Bachelor of Business Administration in
TRAVEL & TOURISM MANAGEMENT
The concentration in Travel and Tourism Management provides you with a fundamental understanding of the various interacting and dynamic business components of the travel and tourism industry. You will learn about its development, organization, public sector involvement, communication and transportation systems, attractions, auxiliary services, and economic, environmental, and cultural impacts.
As an LMU business major with a concentration in travel and tourism, you develop an understanding of all the business basics – accounting, marketing, finance, management, computer information systems, and human resources. Your studies gain strength from first-rate and internationally-known faculty, superb facilities, and good connections to excellent business and professional networks in Southern California and throughout the world.
Yet, no LMU graduate becomes a narrow specialist. All have experienced the personal growth and enrichment that flows from Loyola Marymount’s core curriculum – an appreciation of the arts, sciences, philosophy, religion, and history that shape our world and its various cultures. Each has gained perspective from a university context, which never loses sight of the moral and ethical values involved in business and its relationships with the community and society.
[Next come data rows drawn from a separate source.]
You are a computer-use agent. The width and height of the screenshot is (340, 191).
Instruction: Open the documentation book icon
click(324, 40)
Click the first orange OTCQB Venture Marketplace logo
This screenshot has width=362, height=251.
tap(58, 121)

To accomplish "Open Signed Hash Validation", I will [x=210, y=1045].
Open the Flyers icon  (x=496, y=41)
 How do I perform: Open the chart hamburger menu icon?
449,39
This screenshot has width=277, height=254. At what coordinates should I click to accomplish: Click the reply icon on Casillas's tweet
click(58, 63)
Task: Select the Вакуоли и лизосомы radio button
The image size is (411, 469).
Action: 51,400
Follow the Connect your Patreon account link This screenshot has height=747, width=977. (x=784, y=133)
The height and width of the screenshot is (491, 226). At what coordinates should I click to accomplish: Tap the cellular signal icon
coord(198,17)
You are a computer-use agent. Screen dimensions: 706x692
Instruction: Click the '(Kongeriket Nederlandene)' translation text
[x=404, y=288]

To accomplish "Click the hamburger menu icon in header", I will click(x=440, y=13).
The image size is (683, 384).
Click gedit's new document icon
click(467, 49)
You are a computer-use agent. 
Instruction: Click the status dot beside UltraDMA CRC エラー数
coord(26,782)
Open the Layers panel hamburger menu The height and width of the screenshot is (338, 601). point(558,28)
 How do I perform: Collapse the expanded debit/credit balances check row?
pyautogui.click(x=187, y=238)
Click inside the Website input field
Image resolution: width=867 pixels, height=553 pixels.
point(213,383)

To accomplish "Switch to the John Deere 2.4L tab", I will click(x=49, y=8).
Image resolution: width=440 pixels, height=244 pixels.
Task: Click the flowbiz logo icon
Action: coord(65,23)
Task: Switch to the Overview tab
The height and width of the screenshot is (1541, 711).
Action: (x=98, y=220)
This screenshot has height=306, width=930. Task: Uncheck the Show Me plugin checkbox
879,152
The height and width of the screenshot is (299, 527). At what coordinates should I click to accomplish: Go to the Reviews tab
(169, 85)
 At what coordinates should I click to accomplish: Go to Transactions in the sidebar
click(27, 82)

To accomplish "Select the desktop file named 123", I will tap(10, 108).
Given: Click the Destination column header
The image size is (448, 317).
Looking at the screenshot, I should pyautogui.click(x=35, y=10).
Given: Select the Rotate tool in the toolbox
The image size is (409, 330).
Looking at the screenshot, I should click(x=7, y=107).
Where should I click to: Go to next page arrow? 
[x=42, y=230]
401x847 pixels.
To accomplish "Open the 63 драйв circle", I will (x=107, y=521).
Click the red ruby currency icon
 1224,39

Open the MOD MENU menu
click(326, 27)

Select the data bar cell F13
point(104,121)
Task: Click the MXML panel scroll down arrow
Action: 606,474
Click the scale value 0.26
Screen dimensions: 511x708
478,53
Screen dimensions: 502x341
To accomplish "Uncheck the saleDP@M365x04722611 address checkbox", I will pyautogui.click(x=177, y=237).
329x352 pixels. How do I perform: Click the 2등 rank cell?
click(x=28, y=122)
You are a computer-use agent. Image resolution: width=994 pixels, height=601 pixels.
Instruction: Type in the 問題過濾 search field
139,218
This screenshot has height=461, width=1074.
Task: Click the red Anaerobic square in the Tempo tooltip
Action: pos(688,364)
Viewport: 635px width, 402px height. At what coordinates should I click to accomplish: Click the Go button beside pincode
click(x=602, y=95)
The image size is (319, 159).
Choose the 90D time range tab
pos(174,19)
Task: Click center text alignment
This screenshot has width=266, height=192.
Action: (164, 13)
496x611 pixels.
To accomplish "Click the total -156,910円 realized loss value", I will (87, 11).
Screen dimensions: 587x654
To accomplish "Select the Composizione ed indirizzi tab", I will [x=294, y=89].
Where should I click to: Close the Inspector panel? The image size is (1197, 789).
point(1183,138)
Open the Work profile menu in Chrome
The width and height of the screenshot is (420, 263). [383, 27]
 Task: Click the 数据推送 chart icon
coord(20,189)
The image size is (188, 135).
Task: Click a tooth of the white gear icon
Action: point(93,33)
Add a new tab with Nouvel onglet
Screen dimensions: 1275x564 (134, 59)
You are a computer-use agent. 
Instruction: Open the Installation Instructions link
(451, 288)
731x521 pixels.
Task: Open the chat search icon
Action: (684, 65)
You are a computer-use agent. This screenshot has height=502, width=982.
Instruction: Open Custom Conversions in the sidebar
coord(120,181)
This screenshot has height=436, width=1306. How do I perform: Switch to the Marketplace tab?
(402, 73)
If you concentrate in travel and tourism, you’ll be a part of the LMU College of Business Administration. The College is more fully described in other publications, but here are a few essentials:
The College
FACULTY
Business administration faculty are directly involved with students and their personal development. All the faculty members have advanced degrees from leading U.S. and international schools, and all teach and counsel undergraduates.
ACCREDITATION
Both the undergraduate and the MBA programs of the College of Business Administration are fully accredited by the Association to Advance Collegiate Schools of Business International. This adds value to your degree and will indicate the high quality of your education to future employers.
PRACTICAL EXPERIENCE
Much of your academic work will take the form of real-world business situations. Beyond the classroom, Southern California is filled with opportunities for practical experience. The LMU Travel Program helps to arrange appropriate industry internships as part of the required curriculum for credit, so that undergraduates can apply their new knowledge, start to build a resume, and in some cases earn while they learn.
STUDY ABROAD
The College emphasizes business in a global context. Although not required, students are encouraged to study abroad, and arrangements are in place for overseas programs in nearly every country in Europe as well as Japan, Korea, China, Mexico and South American countries. An excellent learning experience is provided by LMU’s New Europe Program in Bonn, Germany, where students can pursue their studies both in the classroom and outside with travel and part-time international internship arrangements.
JOB PLACEMENT
Throughout your four years in the College, you will be honing your own marketability through your studies, by gaining practical experience, and by learning techniques of the job search process. Beyond that, the College and its faculty members have strong ties throughout the regional, national, and international business community. An active University Career Development Office offers opportunities and a place to post your resume on the network used by corporate employers.
BUSINESS ETHICS
Business must honor the essential values of society – ethical, moral, social, and environmental. This awareness has always been at the heart of a Loyola Marymount education and the University draws students with a strong sense of values.
The Business Curriculum
Like all LMU students, those concentrating in Travel and Tourism Management focus their work in early semesters on the University’s core curriculum. This not only develops the broad knowledge base and cultural awareness of an educated person; it also contributes to communication skills and disciplined thinking, which have direct value in any business pursuit.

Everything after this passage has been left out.